* _The task_
Transcribe exactly the first line of the listing below and each line that follows it, ending with the line that contains "Open the encoreautresite.fr/veterinaire link", and omit the remainder.

* _Exercise data_
BEGIN
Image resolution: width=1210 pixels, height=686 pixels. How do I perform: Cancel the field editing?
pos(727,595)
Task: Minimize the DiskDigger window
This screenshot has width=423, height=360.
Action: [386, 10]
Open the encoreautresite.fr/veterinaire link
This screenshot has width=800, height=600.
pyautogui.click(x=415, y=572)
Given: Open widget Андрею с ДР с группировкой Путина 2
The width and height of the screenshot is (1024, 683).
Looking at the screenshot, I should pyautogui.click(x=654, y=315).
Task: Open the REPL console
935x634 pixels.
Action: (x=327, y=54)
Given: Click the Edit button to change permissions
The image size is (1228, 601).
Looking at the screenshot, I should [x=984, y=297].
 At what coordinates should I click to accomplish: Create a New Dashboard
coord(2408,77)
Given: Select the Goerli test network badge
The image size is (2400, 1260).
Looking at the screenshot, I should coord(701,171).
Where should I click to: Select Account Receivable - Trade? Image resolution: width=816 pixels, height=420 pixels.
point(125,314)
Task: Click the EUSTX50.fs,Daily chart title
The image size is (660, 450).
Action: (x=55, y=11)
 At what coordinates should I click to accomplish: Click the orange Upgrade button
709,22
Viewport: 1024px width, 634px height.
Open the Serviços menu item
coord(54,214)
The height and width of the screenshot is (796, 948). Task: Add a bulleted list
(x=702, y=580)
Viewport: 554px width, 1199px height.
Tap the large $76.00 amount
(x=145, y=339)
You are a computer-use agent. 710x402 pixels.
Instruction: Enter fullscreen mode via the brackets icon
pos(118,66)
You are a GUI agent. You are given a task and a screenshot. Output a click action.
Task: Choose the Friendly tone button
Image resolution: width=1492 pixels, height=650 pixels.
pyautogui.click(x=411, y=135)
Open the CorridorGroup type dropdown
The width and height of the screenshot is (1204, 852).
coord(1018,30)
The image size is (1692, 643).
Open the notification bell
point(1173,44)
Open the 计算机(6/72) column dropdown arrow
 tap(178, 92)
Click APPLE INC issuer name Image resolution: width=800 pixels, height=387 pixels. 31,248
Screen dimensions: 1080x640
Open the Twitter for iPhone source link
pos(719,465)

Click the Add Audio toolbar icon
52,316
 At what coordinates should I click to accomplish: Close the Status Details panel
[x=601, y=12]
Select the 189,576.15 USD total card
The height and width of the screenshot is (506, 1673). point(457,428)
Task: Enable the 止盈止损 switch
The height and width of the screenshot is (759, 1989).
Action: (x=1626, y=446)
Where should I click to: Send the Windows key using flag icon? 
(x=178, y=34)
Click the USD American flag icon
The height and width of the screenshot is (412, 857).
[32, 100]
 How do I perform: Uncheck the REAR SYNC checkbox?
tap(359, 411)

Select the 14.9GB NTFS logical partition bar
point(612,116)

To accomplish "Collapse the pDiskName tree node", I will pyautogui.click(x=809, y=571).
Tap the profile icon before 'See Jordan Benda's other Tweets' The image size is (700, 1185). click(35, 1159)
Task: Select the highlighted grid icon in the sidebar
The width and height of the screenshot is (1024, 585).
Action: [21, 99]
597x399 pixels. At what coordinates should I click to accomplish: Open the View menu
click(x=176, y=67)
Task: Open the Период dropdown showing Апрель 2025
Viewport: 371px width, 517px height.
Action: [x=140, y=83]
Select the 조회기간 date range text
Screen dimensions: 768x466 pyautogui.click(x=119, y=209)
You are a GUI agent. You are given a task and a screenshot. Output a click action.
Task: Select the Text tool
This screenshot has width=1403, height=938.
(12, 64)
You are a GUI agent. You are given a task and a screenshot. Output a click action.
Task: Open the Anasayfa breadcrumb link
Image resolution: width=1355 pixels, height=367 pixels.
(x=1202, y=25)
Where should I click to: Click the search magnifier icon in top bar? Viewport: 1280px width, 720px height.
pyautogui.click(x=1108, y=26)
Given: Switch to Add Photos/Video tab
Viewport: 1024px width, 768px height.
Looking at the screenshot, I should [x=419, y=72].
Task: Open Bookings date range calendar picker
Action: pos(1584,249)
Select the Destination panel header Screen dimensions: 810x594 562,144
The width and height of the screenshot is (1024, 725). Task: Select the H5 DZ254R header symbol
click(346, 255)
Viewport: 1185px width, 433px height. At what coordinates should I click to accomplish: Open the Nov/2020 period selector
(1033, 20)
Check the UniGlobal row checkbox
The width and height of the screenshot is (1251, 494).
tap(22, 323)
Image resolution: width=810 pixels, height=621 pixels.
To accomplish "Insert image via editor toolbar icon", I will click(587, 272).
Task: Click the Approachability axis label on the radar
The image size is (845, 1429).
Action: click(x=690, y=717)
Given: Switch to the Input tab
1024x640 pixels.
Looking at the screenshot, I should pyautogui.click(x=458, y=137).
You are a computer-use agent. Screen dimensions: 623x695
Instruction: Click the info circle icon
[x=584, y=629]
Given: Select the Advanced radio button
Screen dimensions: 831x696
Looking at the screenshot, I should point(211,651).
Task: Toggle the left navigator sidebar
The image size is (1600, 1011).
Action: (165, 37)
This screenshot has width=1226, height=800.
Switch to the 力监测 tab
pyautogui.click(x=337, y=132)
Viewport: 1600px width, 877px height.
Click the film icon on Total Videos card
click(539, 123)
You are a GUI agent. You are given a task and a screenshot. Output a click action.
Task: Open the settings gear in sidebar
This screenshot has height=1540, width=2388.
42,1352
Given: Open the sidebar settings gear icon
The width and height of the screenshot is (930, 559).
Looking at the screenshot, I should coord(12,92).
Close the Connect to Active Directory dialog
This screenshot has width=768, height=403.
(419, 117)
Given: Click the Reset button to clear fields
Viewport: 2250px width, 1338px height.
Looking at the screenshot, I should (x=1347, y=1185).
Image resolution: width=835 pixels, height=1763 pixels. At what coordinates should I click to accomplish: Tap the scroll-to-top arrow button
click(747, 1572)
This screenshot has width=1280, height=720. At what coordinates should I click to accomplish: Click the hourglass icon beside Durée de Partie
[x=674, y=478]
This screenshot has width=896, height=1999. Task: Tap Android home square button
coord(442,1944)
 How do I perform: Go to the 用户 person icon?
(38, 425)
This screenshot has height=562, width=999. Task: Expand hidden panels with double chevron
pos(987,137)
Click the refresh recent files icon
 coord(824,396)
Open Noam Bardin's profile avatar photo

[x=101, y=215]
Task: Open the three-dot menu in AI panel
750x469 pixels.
END
* _Exercise answer_
Image resolution: width=1210 pixels, height=686 pixels. How do I perform: Cancel the field editing?
pos(727,595)
Task: Minimize the DiskDigger window
This screenshot has width=423, height=360.
Action: [386, 10]
Open the encoreautresite.fr/veterinaire link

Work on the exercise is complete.